手術にもさほど抵抗はなく、手術以外の最先端医療についても一応少し調べましたが、その時点のしこりの大きさにより、条件に当てはまっていませんでした。
そのため、重視したのは「不足ない治療を受けられること(がん診療連携拠点病院、専門医がいる)」と「心身に負担のない通いやすさ」。候補リストの中では2択になります。1軒はウェブサイトでブレストセンター(乳がんなどに特化した診療施設)を大きく打ち出している病院、もう1軒は規模こそ前者ほどではないが地域密着型で、自宅から自転車で10分以内、徒歩でも30分弱でいける病院です。
結果、私は後者を選びました。徒歩や自転車で行けば良い運動になるし、「病院に行く!」とかしこまらず、気軽に行けるのではないかと思ったからです。
もう一つ、最後の決め手は「直感」でした。前者の病院も、電車で数駅なので決して遠いわけではありません。ただそこは、母が入院、治療していた病院で、最期を迎えたところ。一方で後者の病院は、親戚が治療を終えてその後も元気に過ごしていたところでした。

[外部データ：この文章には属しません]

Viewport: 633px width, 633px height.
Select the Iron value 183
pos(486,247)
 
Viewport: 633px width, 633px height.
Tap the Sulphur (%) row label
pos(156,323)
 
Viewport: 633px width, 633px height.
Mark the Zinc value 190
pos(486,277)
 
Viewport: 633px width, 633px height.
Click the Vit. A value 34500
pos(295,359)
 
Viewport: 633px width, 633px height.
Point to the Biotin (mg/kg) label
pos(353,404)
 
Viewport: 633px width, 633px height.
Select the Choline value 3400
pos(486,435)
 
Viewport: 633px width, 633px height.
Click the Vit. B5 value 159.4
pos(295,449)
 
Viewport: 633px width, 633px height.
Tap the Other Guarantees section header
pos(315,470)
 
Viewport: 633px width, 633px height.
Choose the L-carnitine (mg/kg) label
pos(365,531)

病状そのものが違うので比較の対象にはならないものの、自分の中でポジティブなイメージを抱いた直感は大事して良いのかもしれない……そう思って、今の病院に決めました。
自分が納得する=自分の判断を信じること
そうは言っても、ある日急に乳がんの診断を受けて、いろいろな要素を冷静に判断するのはとても難しいことです。そのため、「胸を残したい」「通院の負担は最低限にしたい」など自分が真っ先に感じたことを、いったんは最優先にして選んで良いのではないかと思います。

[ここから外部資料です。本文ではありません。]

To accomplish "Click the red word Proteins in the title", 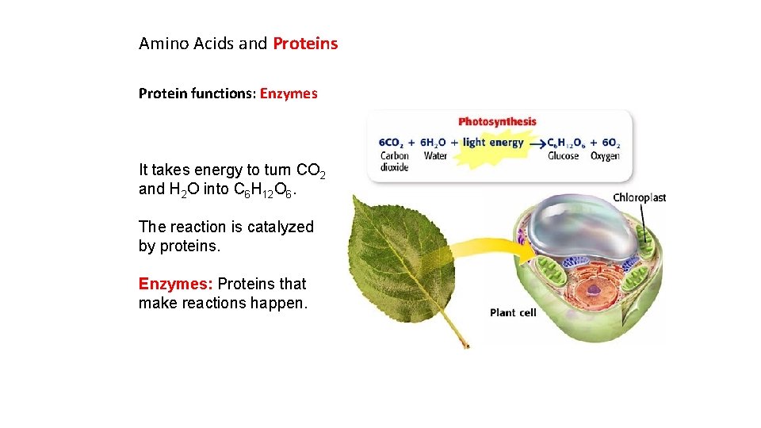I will (305, 44).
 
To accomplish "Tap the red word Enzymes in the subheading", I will (289, 94).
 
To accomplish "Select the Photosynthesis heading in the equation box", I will (497, 122).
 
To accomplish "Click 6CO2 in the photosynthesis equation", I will (391, 143).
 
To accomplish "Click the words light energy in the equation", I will (493, 143).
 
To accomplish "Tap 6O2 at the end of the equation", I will (610, 143).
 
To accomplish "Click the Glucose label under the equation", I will (563, 156).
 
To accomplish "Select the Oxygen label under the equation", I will (605, 156).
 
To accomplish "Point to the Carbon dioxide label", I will (394, 162).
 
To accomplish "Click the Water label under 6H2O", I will (435, 156).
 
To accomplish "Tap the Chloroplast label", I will (639, 197).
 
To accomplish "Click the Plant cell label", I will (513, 312).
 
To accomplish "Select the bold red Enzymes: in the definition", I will (176, 284).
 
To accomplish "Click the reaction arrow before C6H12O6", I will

病院の雰囲気や担当医師の人柄なども、実際に行ってみなければ分かりません。検査を進める中で違和感を覚えたり、他の意見を聞いてみたくなったりした時には、自分が納得するために積極的にセカンドオピニオンを取って良いと思います。
最初に行った病院に決めなければいけないわけでもありません。本当にこれでいいのか心配、不安でいろいろな意見を聞きたい、少しでもいい治療を受けたい、安心して任せられる先生に出会いたい……というのは、患者として当然の思いです。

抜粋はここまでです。